The world tells us to get joy. It tells us to fill our lives with the things that bring us pleasure or make our lives that much easier or more convenient. Savoring the latest coffee, newest shoes, or beautiful flowers.
But God tells us a different story.
Our first year in France stretched me hard. Language study, enduring the long winter, building relationships, and watching my family struggle through adjustment left me deeply discouraged, depleted, and dry. I knew that once “real ministry started” I would have a clearer reminder of my purpose and the joy set before me. I kept thinking, “I just have to make it to Springtime. I’ll get more sunlight, I’ll be able to go running, and there will be beautiful flowers. When Spring comes, I will be fine.”
As sure as the sun, Spring arrived, bringing along with her longer daylight hours, flowers galore, and more time to explore the running trails. My French proficiency had progressed a bit and I had more relationships. My joy, however, did not return.
While I had moments of delight and happiness–I took stunning photographs and had visits with fabulous friends–I would find myself searching for contentment the following day.
One day while running through a beautifully tended historical French garden with flowers, butterflies, and birds lifting my mood, it dawned on me, “Laurie, this is good, but this is not what you’ve been waiting for.”
I came before the Lord, repenting for how I had fixed my heart on the lie that lasting joy could be found in anything temporal. I began a new season of walking in worship with my eyes to him. I worshipped him for who he is and I thanked him for the countless ways he had sustained me in the past. I remembered all the ways he had answered prayers in the prior year.
As I spent that season with a renewed drive to enter into worship, it was hard work. I had to choose to turn my heart to him and give thanks to him. However, as I worshipped the Lord, I found myself in his presence, no longer caught up on the mountain of language learning I had left to do. As my heart found its hope in the Lord, I was able to lift my eyes from the seemingly unchanging hard reality to the God who gives us purpose and delight. I was able to thank the Lord for the treasures along the way–the beauty, the friendships, and the opportunity to exercise. But my hope and my joy was being planted into something eternal.
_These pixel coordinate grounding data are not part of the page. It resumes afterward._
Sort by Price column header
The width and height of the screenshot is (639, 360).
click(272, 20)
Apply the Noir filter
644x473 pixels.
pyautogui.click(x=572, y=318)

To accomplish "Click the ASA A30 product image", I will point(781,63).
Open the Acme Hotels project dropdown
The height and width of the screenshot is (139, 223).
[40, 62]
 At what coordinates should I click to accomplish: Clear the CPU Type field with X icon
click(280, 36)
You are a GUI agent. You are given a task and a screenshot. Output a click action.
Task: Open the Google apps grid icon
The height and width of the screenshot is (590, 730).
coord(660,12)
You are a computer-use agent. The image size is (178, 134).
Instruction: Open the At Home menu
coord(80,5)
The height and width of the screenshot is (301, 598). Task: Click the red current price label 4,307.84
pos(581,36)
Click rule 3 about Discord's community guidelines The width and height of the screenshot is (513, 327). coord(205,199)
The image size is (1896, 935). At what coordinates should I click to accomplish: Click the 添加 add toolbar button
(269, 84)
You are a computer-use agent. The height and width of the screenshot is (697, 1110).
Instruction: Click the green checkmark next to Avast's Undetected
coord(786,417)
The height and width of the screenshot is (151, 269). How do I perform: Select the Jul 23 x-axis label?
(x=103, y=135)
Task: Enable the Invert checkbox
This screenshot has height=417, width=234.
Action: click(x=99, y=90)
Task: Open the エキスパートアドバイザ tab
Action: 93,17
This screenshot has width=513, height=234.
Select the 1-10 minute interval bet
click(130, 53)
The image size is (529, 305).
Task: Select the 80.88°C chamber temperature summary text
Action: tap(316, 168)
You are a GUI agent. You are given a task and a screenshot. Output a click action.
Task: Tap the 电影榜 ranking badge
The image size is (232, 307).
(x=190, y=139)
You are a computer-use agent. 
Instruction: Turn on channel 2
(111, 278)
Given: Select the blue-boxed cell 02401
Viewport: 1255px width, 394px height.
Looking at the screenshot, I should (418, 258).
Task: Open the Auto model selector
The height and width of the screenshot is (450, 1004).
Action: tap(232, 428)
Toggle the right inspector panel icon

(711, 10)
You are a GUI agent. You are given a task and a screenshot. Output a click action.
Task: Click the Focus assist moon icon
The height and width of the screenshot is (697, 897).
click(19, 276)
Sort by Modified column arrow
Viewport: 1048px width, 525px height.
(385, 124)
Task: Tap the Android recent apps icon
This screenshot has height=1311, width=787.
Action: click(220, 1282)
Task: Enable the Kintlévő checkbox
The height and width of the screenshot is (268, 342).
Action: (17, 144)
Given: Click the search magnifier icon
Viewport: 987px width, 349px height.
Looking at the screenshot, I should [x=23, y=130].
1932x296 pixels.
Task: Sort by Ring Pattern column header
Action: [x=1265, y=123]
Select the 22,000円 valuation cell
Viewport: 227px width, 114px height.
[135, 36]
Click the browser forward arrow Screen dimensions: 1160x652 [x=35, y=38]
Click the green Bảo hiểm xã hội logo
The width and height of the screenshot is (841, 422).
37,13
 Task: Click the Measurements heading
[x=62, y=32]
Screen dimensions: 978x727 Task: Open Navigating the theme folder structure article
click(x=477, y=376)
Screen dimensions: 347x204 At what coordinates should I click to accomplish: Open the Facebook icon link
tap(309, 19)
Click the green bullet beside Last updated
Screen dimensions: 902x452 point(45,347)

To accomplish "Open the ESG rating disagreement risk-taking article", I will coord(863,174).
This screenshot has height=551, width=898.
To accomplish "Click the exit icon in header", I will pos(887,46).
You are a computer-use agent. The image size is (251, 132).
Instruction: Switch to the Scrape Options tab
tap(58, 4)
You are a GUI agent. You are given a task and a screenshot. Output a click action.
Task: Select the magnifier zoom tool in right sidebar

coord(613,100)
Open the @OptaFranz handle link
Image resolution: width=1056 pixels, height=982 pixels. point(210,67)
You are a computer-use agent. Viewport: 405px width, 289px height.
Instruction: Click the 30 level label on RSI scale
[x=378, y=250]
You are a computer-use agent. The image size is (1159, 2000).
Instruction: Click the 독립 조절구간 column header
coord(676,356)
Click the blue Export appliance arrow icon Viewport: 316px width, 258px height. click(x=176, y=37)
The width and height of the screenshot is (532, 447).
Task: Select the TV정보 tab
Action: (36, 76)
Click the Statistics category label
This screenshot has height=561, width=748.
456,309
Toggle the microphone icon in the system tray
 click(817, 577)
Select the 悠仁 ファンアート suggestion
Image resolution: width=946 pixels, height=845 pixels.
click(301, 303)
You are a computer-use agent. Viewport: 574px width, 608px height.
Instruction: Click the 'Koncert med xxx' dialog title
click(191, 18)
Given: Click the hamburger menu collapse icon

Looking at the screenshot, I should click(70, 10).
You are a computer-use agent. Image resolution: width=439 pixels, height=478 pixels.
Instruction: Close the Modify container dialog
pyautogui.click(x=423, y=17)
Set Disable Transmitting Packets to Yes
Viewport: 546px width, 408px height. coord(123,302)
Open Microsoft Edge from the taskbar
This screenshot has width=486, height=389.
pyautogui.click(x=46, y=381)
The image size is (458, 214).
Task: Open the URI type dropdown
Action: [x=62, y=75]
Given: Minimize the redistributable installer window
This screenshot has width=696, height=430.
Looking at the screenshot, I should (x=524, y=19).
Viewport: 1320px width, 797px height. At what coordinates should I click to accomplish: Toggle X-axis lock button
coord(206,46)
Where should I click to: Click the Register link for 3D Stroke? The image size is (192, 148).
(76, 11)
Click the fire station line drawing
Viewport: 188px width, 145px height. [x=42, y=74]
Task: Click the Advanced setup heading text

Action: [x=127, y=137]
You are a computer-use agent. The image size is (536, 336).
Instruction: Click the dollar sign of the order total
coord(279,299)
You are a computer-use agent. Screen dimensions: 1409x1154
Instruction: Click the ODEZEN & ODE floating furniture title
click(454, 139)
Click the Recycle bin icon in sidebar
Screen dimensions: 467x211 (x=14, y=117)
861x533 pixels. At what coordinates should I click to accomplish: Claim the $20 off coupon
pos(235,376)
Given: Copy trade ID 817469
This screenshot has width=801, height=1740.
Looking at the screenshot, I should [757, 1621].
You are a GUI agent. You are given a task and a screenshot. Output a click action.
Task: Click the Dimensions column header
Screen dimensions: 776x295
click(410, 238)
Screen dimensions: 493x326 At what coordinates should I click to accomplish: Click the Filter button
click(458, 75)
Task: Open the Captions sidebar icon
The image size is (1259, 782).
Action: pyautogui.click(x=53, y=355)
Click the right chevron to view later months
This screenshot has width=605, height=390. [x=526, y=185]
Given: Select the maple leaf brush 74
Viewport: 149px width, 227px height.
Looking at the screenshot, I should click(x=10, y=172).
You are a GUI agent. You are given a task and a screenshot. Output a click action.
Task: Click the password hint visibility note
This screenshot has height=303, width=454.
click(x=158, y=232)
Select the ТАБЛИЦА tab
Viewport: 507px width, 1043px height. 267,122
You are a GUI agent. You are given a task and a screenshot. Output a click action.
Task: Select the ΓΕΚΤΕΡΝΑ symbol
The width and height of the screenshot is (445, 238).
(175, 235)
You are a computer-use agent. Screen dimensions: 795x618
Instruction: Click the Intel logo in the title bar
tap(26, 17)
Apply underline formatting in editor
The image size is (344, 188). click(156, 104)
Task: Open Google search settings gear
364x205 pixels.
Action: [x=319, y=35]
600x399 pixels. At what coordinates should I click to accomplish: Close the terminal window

As one who is working on my own with limited supervision, it is so easy to live going from one item to the next on a to do list. If I am not careful, I forget to operate as one who is hidden with Christ in God–in the presence of the Lord. Do you have any guardrails set up in your life that remind you to slow down and live in the presence of the Lord, finding your joy in him?
I don’t always have the time or energy to go for a run. But, my heart does much better if I can step away from work, household chores, and the family, and either walk or run with my headphones on listening to worship music. As my body sorts through any stress in my muscles and as my mind gets lost in the lyrics, my heart is filled with joy because of being with the Lord and putting my burdens before him.